# Shadowmarch, Tad Williams



## dwndrgn (Nov 20, 2004)

Shadowmarch by Tad Williams

Shadowmarch is the first volume of a new epic fantasy trilogy by the author of the Memory, Sorrow and Thorn trilogy and Otherland series.

There are three basic settings for the action of this book; Southmarch, the kingdom who's king Olin is being held for ransom and the kingdom run by his children, Xis, the land ruled by the Autarch, the 'living God', and the Shadowlands where the shadow people have been exiled.  

In Southmarch, Kendrick rules in place of his kidnapped father - working to find a way to ransom him from a rival kingdom.  Olin's twins, Briony and Barrick are trying to come to terms with a missing father, troubles with the nobles of the land and general political manoevering.  There are many factors of struggle in this kingdom, nobles looking for more power, scheming counselors and retainers, the general unease of the Funderlings and the Rooftoppers.  Even after finishing this first book, we are unsure of who can be trusted and who is working behind the scenes to create their own power base.  Add in Olin's second wife who is pregnant with his child, a mysterious doctor/scientist experimenting with powers he doesn't know enough about, and Olin's sister who has an interesting secret in her past and you've got a powder keg that could explode at any time.
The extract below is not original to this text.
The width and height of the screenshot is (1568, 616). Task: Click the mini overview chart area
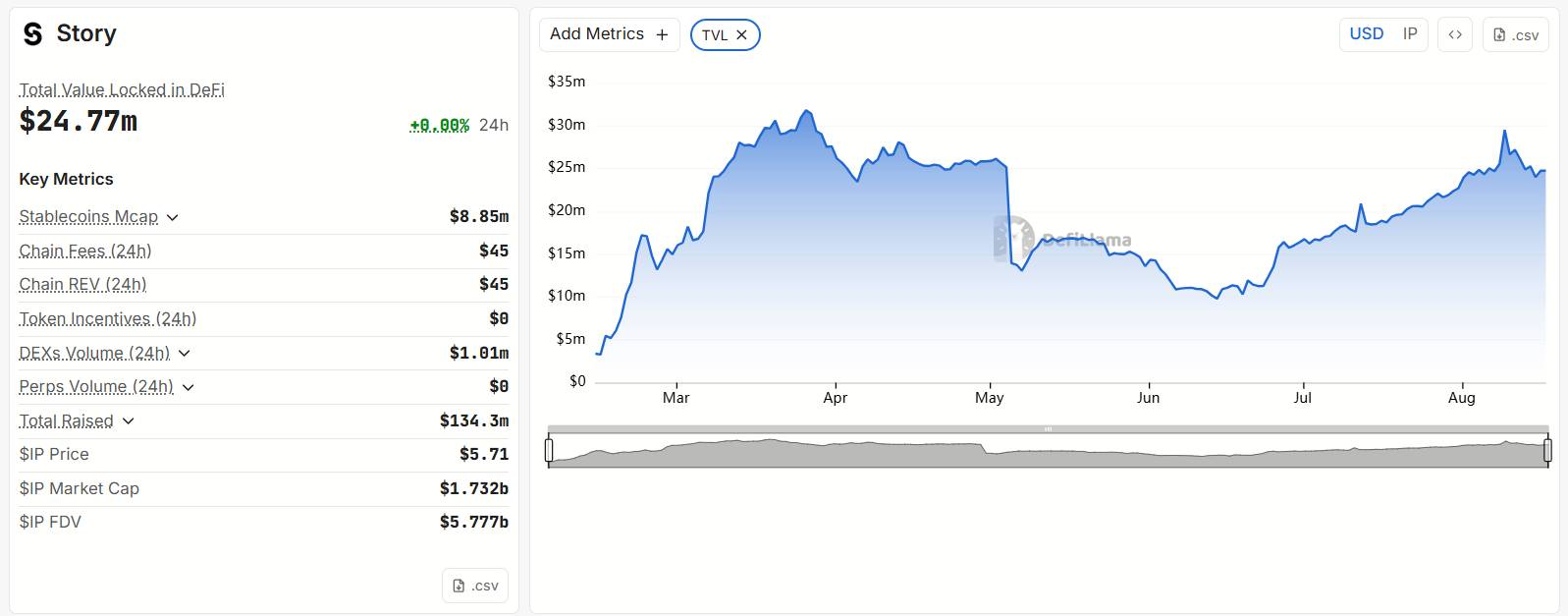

Xis is an interesting place.  Not only do they have a 'living God' in the Autarch, but he also has over 500 wives and the sacred hive of bees.  What more could you ask for?  Williams didn't explore this land as much as I would have liked, but that could be coming in later volumes.  We only get a part of the story of one of his wives, who was chosen for some unknown reason.  I really would have liked to have more of her story.  Again, this might come in a later volume.

The Shadowlands are even harder to define.  Clearly this is a place that was magically created to keep the unwanted beings out of the rest of the world.  What is unclear to the reader is how and why the Shadowlands were created.  We do know that the boundary is the Shadowline, a misty border that keeps the Shadow people in.  However, the Shadowline has begun to change.  This means that perhaps the Shadow people will be able to cross and 'escape' their exile.  The reader does learn somewhat of their purpose but none of the history behind it.  Presumably we'll be held in suspense for a while as this is a good tension point to keep us holding our breath waiting for a revelation.

This first volume deals mostly with the residents of Southmarch castle, Briony and Barrick, Chaven the mysterious physician and scientist as well as two other races, the Funderlings who are a race of small people who work with stone and the Rooftoppers who are even more mysterious.  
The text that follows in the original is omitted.